Fountain certamente não foi a primeira obra a chocar ou receber críticas negativas inicialmente e ser adorada anos depois. O artista Claude Monet (1840 – 1926) foi uma inspiração na juventude de Duchamp, que o conhecia por livros e o admirava profundamente. Monet foi criticado quando expôs Impression, soleil levant (Impressão, Nascer do Sol) em 1874, em uma exposição independente que ocorreu no ateliê do fotógrafo Félix Nadar. Chamaram a obra de impressão pela imprecisão da pintura, que parecia apenas uma impressão mal-acabada da paisagem. Com Duchamp não foi diferente, após a audácia do urinol, a concepção da produção artística nunca mais foi a mesma.
À esquerda, Paysage à Brainville (Paisagem em Blainville), tela que Duchamp pintou aos 15 anos de uma paisagem de sua cidade natal, na qual retrata a floresta e seus reflexos no lago. A pintura tem os mesmos fundamentos impressionistas: pincelada livre, sem contorno, retratando os reflexos da luz que o olho consegue captar, características técnicas observadas também na obra de Monet (à direita) The Waterlily Pond with the Japanese Bridge (Os Lírios D’água com a Ponte Japonesa).
Em Nu descendant un éscalier (Nu Descendo a Escada), é difícil identificar alguma figura. Nesta obra, o artista brinca com a relação entre as linhas e formas e os variados tons de amarelo e marrom nas extremidades. O estilo cubista dessa pintura conflui com os ideários estéticos do movimento futurista.
A relação com o futurismo se dá pela desintegração do espaço, o movimento e o maquinismo – meio abstrato – apresentados na pintura. Entretanto, de acordo com o poeta mexicano Octávio Paz, Duchamp precedeu o futurismo, pois pintou um esboço do que viria a ser a tela um ano antes da primeira exposição futurista, de 1912. Duchamp, porém, não tinha interesse em uma pintura dinâmica, buscava o contrário, a desaceleração do movimento.

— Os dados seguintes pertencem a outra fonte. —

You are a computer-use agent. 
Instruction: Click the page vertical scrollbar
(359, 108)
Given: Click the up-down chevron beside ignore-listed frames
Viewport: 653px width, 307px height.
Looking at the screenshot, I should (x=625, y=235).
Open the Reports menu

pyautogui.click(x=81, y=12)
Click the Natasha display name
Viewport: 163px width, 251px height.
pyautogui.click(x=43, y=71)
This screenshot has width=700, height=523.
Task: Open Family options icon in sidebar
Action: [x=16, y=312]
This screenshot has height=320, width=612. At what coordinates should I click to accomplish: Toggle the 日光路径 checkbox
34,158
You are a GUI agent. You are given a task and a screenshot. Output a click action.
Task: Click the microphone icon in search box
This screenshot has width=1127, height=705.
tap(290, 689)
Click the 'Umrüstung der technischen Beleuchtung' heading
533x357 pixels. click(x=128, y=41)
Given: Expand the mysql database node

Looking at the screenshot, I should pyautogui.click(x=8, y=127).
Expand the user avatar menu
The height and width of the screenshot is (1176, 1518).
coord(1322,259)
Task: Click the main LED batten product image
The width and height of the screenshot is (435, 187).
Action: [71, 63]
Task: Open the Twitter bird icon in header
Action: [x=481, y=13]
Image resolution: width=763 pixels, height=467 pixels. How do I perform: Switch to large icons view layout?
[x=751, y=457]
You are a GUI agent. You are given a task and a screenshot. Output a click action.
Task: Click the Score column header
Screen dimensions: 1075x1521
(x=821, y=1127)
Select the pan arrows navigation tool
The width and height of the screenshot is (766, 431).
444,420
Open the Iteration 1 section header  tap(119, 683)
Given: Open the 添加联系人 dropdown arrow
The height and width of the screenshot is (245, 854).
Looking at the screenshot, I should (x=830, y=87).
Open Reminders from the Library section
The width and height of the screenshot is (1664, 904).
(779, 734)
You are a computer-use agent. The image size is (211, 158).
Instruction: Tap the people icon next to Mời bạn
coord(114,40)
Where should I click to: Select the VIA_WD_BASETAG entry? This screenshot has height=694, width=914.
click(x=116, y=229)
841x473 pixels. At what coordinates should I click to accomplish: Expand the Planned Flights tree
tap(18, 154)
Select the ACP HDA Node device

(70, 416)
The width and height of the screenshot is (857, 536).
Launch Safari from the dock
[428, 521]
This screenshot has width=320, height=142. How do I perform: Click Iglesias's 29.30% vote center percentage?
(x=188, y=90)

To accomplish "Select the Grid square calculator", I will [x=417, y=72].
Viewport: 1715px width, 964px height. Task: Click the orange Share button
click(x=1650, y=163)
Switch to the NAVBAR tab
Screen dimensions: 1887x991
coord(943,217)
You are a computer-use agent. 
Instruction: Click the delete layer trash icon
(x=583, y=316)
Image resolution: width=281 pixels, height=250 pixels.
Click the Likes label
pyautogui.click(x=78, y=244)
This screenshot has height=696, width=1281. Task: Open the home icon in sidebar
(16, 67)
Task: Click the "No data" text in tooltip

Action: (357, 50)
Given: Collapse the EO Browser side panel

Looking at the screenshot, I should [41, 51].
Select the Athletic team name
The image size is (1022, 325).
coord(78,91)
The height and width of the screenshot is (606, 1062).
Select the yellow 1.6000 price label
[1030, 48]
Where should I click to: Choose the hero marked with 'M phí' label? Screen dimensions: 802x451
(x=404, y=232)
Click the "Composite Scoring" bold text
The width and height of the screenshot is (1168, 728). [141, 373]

Ele apresentou a tela pela primeira vez no Salon des Indépendants em Paris, em 1912. A obra foi retirada por não ser bem recebida. No ano seguinte, o artista expôs a mesma obra em Nova York, e também recebeu negativa do público. Contudo, foi nesse momento que se iniciou a reputação de Duchamp como um provocador artístico e consolidou o início de sua carreira.
Sobre os desenhos e pinturas de Duchamp, Octávio Paz escreveu em seu pequeno livro Marcel Duchamp ou o castelo da pureza, que “Duchamp desde o princípio foi um pintor de ideias, e que nunca cedeu à falácia de conceber a pintura como uma arte puramente manual e visual” (p.10).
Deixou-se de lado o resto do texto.